Those of ordinary skill in the art may realize that the units and algorithm steps of the examples described in conjunction with the embodiments disclosed herein can be implemented by electronic hardware, or a combination of computer software and electronic hardware. Whether these functions are executed in hardware or software depends on the specific application of the technical solution and design constraints. Professional technicians can use different methods to implement the described functions for each specific application, but such implementation should not be considered beyond the scope of this application.

Those skilled in the art can clearly understand that for the convenience and conciseness of the description, the specific working processes of the above-described systems, devices, and units can refer to the corresponding processes in the foregoing method embodiments, and details are not described herein again.

In the several embodiments provided in this application, it should be understood that the disclosed system, device, and method may be implemented in other ways. For example, the device embodiments described above are only schematic. For example, the division of the unit is only a logical function division, and there may be other divisions in actual implementation, for example, multiple units or components may be combined or Can be integrated into another system, or some features can be ignored, or not implemented.
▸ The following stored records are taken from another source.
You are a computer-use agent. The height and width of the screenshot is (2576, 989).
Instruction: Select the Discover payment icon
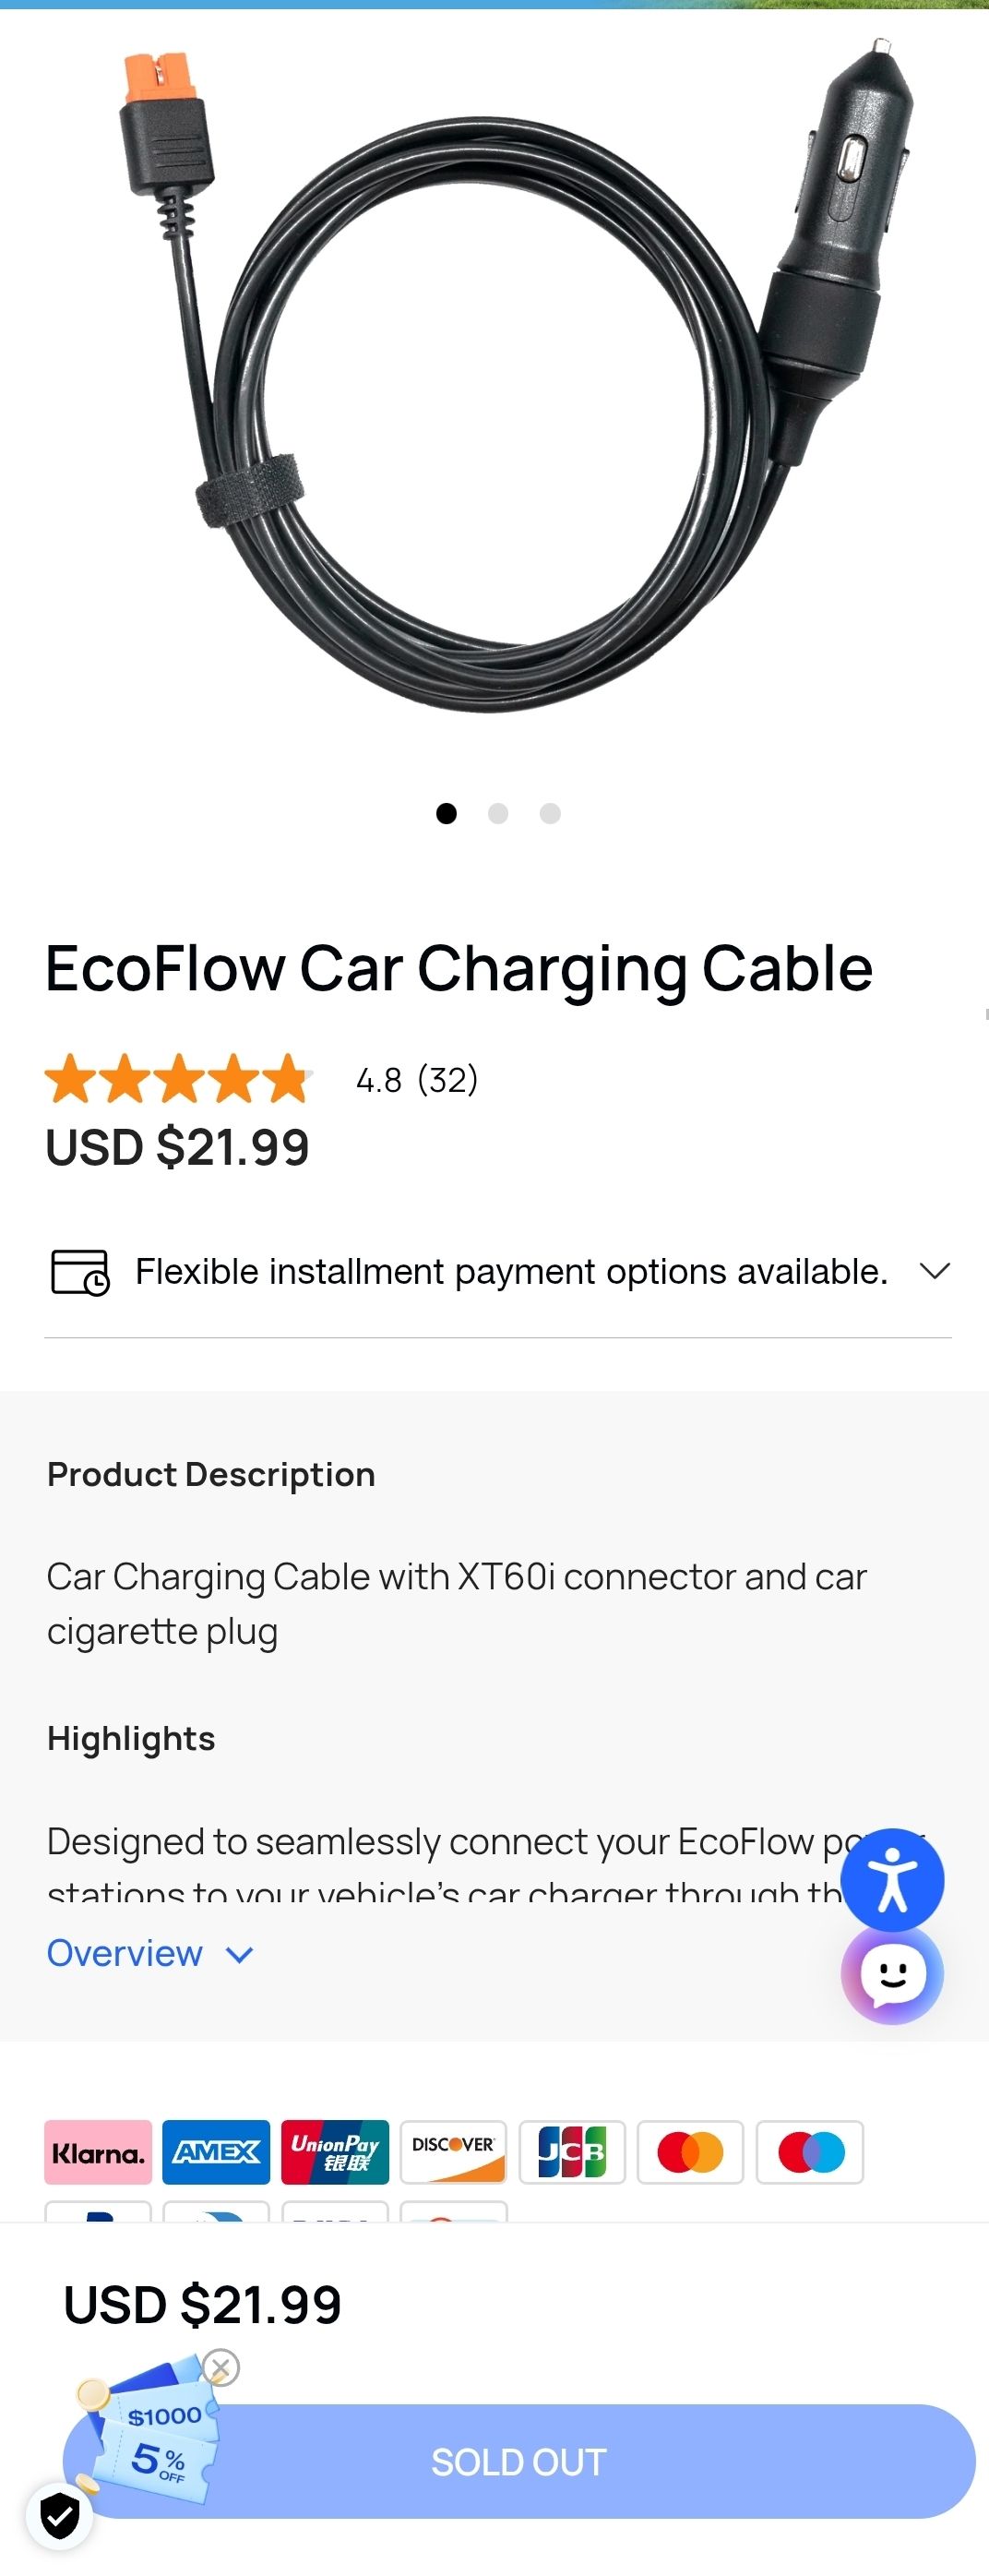pos(454,2152)
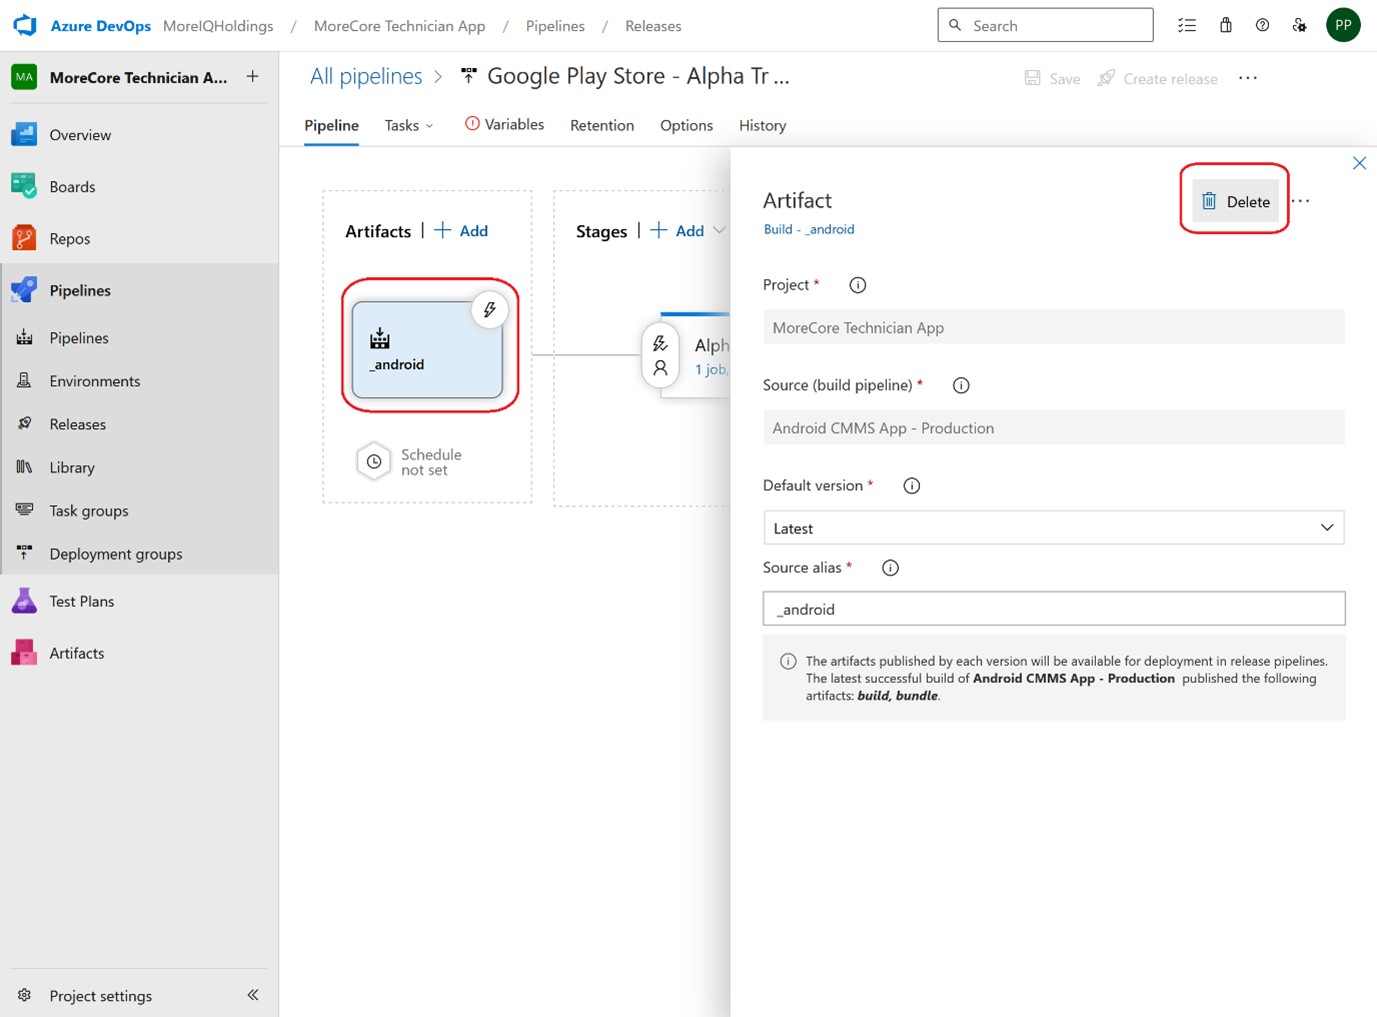Add a new artifact
1377x1017 pixels.
(462, 231)
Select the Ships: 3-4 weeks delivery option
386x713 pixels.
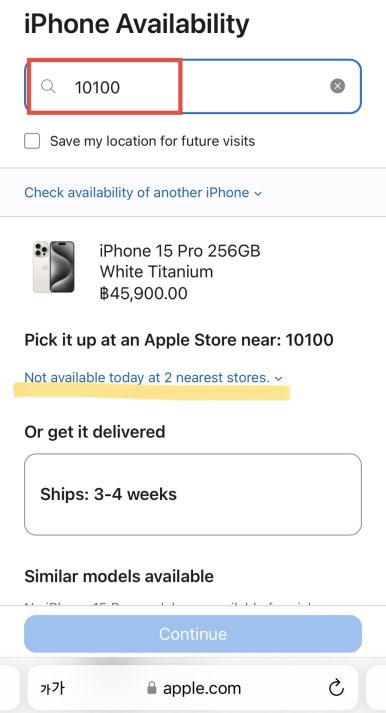click(193, 494)
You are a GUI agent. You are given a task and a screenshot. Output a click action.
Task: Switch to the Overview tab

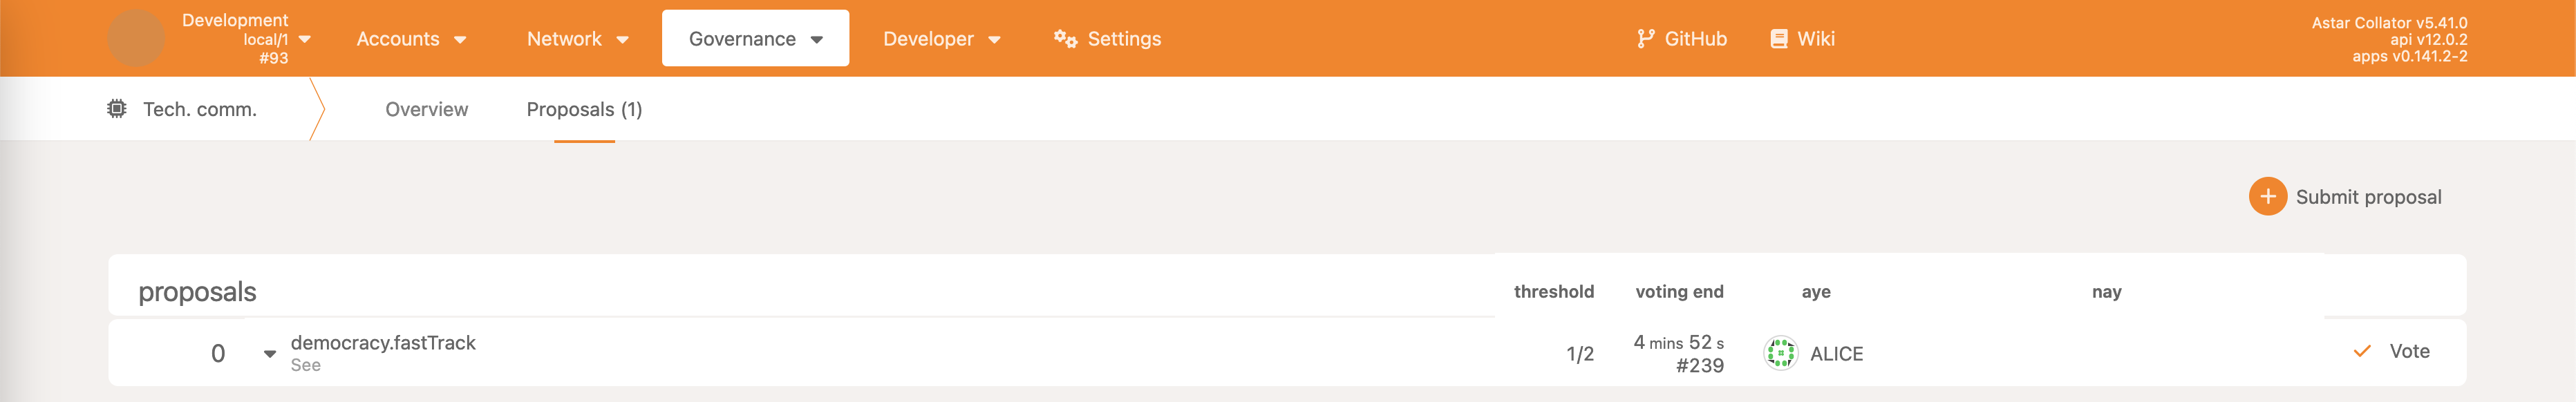tap(426, 109)
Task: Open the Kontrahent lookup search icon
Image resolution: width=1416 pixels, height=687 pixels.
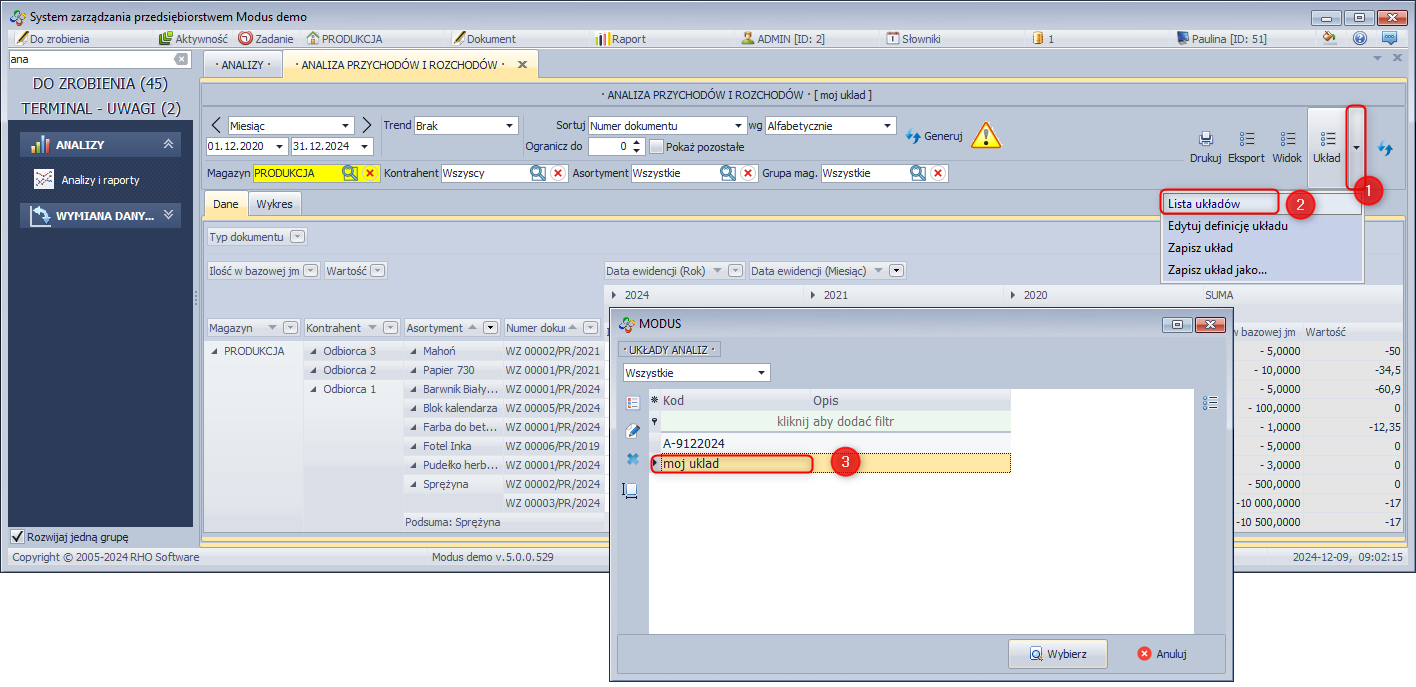Action: click(538, 173)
In addition, the displayed or discussed mutual coupling or direct coupling or communication connection may be indirect coupling or communication connection through some interfaces, devices or units, and may be in electrical, mechanical, or other forms.

The units described as separate components may or may not be physically separated, and the components displayed as units may or may not be physical units, that is, they may be located in one place or may be distributed on multiple network units. Some or all of the units may be selected according to actual needs to achieve the purpose of the solution of this embodiment.

In addition, each functional unit in each embodiment of the present application may be integrated into one processing unit, or each unit may exist alone physically, or two or more units may be integrated into one unit.

If the function is implemented in the form of a software functional unit and sold or used as an independent product, it can be stored in a computer-readable storage medium. Based on this understanding, the technical solution of the present application essentially or part of the contribution to the existing technology or part of the technical solution can be embodied in the form of a software product, the computer software product is stored in a storage medium, including Several instructions are used to enable a computer device (which may be a personal computer, a server, or a network device, etc.) to perform all or part of the steps of the methods described in the embodiments of the present application. The aforementioned storage media include: U disk, mobile hard disk, Read-Only Memory (ROM), random access memory (Random Access Memory, RAM), magnetic disk or optical disk and other media that can store program code .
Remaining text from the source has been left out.